» Task goal
What are the lines, written out exactly, from the one containing "Given: Open the Chrome extensions puzzle icon" to the end of the entries below? Include both ends and nothing more.

—————

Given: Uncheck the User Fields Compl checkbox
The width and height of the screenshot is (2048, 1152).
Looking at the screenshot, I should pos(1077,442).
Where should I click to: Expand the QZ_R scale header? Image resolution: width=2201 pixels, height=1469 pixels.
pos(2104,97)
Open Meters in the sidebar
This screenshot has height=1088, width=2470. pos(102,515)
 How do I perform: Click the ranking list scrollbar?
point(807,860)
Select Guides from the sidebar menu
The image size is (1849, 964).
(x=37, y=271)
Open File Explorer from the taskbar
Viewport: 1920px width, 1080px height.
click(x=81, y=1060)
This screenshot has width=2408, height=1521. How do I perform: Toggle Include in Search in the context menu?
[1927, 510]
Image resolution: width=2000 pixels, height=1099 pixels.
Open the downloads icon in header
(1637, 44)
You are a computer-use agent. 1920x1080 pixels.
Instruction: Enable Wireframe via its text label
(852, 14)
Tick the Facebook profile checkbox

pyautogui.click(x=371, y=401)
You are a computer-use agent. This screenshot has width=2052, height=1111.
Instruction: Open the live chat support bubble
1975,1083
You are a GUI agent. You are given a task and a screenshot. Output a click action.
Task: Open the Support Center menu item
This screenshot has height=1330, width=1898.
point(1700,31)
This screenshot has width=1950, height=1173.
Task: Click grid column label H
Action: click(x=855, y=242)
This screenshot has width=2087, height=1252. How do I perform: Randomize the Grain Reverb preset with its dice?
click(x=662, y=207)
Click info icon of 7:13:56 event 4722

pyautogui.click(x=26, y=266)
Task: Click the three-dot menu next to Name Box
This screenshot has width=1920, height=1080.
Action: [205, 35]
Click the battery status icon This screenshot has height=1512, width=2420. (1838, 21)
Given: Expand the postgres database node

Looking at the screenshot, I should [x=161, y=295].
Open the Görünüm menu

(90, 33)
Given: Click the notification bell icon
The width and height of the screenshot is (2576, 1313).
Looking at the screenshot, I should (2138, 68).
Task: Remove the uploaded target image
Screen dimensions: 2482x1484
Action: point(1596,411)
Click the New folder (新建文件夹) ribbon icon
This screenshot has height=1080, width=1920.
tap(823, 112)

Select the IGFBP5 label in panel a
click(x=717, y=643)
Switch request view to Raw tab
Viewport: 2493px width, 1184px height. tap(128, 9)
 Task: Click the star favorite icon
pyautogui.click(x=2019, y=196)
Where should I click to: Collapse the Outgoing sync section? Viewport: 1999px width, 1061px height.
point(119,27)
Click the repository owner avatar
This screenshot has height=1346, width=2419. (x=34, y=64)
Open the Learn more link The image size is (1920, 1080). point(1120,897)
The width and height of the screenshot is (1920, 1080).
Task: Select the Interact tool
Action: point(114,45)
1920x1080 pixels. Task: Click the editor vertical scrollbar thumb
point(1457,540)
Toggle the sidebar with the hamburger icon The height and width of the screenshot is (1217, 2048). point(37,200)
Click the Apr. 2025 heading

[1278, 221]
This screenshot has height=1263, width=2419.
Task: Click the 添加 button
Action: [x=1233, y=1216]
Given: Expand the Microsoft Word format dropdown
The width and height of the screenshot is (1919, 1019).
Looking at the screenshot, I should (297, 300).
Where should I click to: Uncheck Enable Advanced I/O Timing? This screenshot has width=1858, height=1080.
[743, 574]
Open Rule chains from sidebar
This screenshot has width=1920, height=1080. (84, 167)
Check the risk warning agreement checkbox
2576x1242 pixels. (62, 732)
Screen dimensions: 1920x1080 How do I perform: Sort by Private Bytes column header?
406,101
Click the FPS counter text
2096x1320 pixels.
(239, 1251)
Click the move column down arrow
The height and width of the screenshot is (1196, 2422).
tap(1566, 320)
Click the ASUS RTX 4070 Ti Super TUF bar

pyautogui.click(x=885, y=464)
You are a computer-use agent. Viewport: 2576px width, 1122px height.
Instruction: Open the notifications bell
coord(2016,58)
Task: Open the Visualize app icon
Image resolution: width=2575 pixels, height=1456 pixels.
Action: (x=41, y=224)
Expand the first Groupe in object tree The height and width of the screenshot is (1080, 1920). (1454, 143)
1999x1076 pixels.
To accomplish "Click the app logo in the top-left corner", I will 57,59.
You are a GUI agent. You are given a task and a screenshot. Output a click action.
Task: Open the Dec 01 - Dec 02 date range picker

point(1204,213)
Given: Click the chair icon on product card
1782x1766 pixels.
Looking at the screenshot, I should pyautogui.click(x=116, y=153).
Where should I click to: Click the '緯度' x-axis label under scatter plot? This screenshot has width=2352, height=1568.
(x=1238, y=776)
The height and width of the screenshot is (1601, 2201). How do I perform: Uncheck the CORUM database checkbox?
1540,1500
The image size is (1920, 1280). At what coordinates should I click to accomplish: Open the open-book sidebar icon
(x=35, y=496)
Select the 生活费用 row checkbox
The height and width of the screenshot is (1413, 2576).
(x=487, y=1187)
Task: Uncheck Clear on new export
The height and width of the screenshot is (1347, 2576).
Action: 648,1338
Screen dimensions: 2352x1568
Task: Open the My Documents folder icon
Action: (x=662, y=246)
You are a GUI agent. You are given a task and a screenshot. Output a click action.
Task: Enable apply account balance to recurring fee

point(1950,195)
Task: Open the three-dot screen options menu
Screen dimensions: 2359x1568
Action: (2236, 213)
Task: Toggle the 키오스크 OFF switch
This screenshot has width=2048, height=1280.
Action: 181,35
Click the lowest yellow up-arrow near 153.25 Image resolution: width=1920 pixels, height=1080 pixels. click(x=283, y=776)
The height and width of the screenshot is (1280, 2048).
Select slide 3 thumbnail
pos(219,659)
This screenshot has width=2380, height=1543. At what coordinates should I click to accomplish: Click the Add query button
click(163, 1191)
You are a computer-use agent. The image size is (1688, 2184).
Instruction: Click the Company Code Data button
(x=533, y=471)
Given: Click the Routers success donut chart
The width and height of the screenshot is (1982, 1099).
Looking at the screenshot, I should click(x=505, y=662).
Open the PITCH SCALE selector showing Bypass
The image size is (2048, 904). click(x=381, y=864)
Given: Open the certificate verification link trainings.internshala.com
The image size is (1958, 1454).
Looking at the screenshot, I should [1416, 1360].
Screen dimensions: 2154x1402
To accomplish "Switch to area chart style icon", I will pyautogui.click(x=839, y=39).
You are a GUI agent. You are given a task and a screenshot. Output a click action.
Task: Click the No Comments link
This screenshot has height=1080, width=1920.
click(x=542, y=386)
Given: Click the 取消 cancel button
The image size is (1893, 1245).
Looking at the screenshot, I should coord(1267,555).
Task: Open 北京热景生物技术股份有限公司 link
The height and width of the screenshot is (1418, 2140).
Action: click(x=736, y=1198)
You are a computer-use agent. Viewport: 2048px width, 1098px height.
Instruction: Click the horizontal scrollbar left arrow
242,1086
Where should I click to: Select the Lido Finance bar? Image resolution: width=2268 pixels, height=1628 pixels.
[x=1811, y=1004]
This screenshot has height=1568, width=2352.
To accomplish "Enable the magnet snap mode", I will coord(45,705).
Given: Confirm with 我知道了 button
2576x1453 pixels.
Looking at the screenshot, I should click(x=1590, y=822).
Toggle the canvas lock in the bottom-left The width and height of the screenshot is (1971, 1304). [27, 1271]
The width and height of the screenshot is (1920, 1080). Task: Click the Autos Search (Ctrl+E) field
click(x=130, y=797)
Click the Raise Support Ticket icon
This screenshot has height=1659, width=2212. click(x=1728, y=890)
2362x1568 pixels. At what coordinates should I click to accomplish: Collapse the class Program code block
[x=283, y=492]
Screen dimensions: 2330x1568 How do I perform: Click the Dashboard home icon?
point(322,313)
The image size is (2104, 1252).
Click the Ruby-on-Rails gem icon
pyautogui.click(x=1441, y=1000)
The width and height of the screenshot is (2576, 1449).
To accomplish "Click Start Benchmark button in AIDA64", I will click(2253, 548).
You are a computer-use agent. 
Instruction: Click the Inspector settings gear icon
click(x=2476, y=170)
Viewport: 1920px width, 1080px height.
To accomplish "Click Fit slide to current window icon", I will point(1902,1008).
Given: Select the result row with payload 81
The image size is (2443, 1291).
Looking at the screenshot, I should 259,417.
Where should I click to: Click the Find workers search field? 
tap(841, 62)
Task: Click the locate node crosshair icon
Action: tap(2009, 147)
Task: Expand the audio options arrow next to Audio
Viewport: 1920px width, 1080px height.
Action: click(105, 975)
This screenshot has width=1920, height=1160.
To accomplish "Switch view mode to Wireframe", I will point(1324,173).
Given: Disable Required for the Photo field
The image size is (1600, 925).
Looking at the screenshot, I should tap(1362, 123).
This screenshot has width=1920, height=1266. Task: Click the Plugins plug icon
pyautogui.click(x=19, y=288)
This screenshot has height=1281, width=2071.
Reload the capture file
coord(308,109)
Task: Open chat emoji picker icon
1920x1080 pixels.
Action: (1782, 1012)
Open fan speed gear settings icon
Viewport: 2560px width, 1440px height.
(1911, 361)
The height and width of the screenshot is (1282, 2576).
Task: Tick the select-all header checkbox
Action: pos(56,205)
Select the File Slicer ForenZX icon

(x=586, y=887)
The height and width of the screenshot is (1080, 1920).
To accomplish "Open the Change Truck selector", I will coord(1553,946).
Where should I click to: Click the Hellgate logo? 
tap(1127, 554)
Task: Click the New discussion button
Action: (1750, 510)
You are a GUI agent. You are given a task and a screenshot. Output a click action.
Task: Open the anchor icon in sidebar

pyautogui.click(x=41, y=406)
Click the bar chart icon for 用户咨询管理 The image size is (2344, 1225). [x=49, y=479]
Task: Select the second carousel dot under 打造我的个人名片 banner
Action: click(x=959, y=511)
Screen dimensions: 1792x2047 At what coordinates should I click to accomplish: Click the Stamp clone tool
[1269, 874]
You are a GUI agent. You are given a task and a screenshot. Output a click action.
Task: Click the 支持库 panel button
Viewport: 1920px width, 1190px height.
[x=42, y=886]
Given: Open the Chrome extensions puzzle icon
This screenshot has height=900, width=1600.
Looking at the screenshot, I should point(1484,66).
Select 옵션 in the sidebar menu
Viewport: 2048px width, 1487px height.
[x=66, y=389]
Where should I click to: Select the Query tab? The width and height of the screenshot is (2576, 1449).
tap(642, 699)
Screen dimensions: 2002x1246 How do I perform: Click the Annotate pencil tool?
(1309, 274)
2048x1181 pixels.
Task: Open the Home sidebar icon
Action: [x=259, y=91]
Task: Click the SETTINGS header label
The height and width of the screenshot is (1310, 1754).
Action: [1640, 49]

—————

» Written answer
Given: Open the Chrome extensions puzzle icon
This screenshot has height=900, width=1600.
Looking at the screenshot, I should point(1484,66).
Select 옵션 in the sidebar menu
Viewport: 2048px width, 1487px height.
[x=66, y=389]
Where should I click to: Select the Query tab? The width and height of the screenshot is (2576, 1449).
tap(642, 699)
Screen dimensions: 2002x1246 How do I perform: Click the Annotate pencil tool?
(1309, 274)
2048x1181 pixels.
Task: Open the Home sidebar icon
Action: [x=259, y=91]
Task: Click the SETTINGS header label
The height and width of the screenshot is (1310, 1754).
Action: [1640, 49]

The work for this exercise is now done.